E ieri la banca centrale cinese è dovuta intervenire per smentire una voce diffusasi tra alcuni bloggers, per cui essa sarebbe andata incontro a un default temporaneo di mezz’ora circa, a causa dell’assenza di liquidità. Un’indiscrezione alquanto irrealistica, visto che la People’s Bank of China dispone di immense riserve pluri-miliardarie in dollari e altre valute forti, a cui attingere in caso di emergenza. Ma il fatto che in tanti ci abbiano creduto è stata la dimostrazione dei nervi tesi degli investitori.

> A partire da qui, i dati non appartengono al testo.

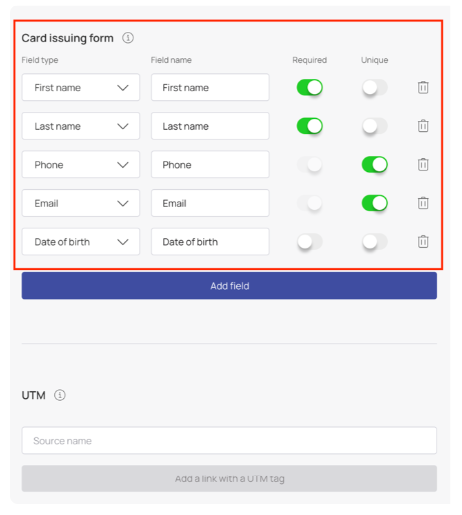Delete the Last name field row
Image resolution: width=462 pixels, height=515 pixels.
[423, 126]
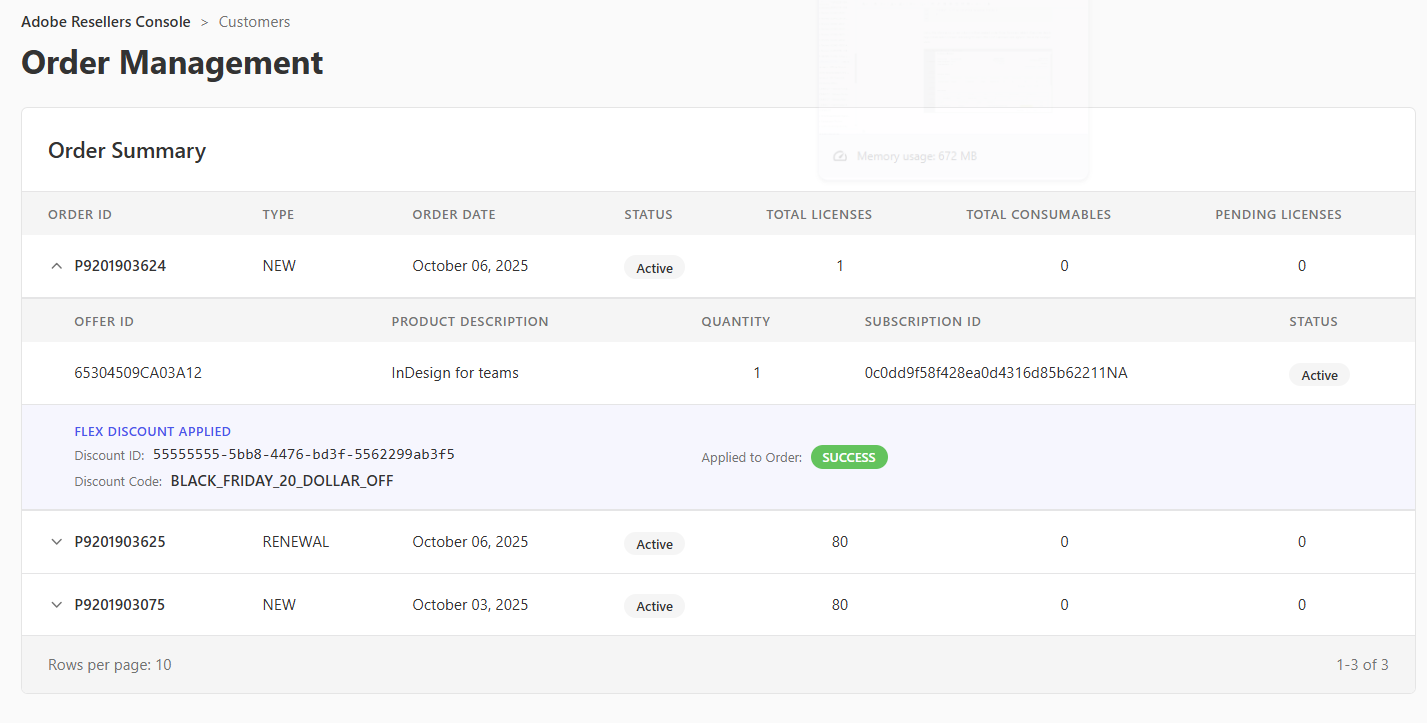Collapse the expanded order P9201903624 chevron
Viewport: 1427px width, 723px height.
(56, 266)
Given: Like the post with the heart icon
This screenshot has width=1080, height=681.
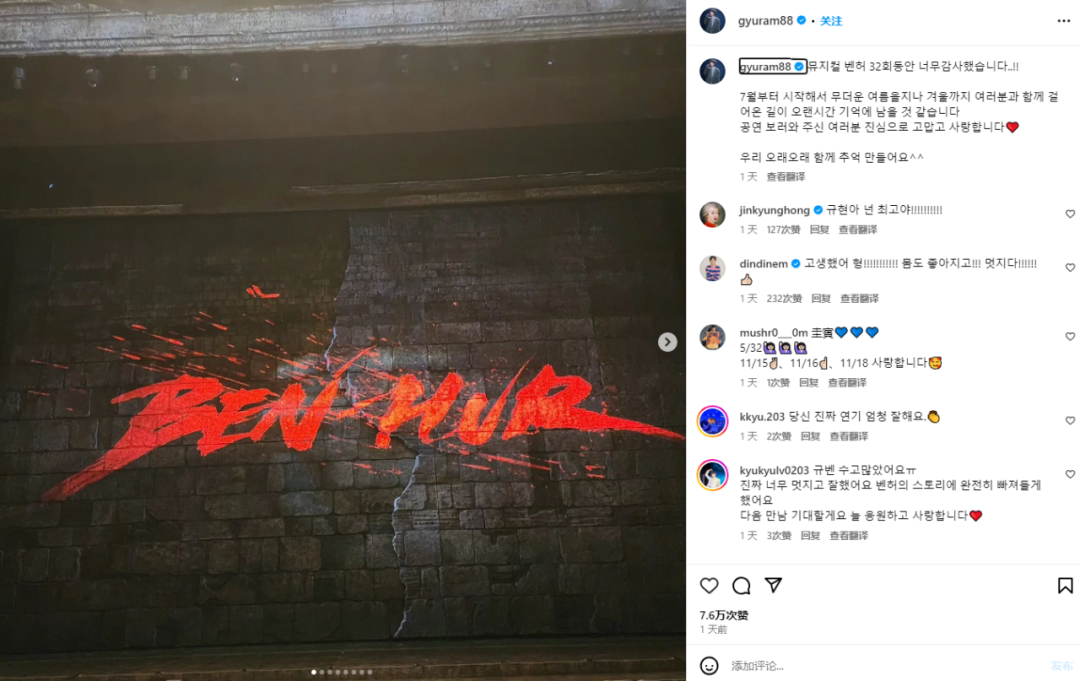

Al contempo, sempre l’istituto centrale ha rassicurato sul sostegno che sarà concesso alle banche a corto di cash, mentre fonti finanziarie di Hong Kong confermerebbero che sarebbe già intervenuto con 324 milioni di dollari di erogazioni, che si aggiungono ai 50 miliardi di yuan messi a disposizione del sistema bancario cinese negli ultimi tempi.

Che nel breve, Pechino interverrà per spegnere focolai di tensione è quasi certo, ma che questo atteggiamento sarà sufficiente anche nel medio termine è alquanto dubbio. Anche perché ufficialmente la PBoC non è intenzionata a proseguire con una politica monetaria accomodante, visto che l’obiettivo principale rimane la lotta all’inflazione.

 

Pil Cina: il Dragone ha smesso di correre

Tutto questo, mentre Goldman Sachs ha da poco tagliato le stime di crescita del dragone, prevedendo un pil a +7,4% nel 2013 e un +7,7% per l’anno prossimo, contro il 7,8% e l’8,4% rispettivamente delle precedenti stime.

Evidente come il rallentamento della crescita economica cinese, seconda economia del pianeta, unitamente ai timori di un suo collasso finanziario, spingano i mercati alla prudenza. Anche perché dai centri studi tedeschi fanno notare che i tassi cinesi siano in linea con quelli USA alla vigilia del crac Lehman Brothers.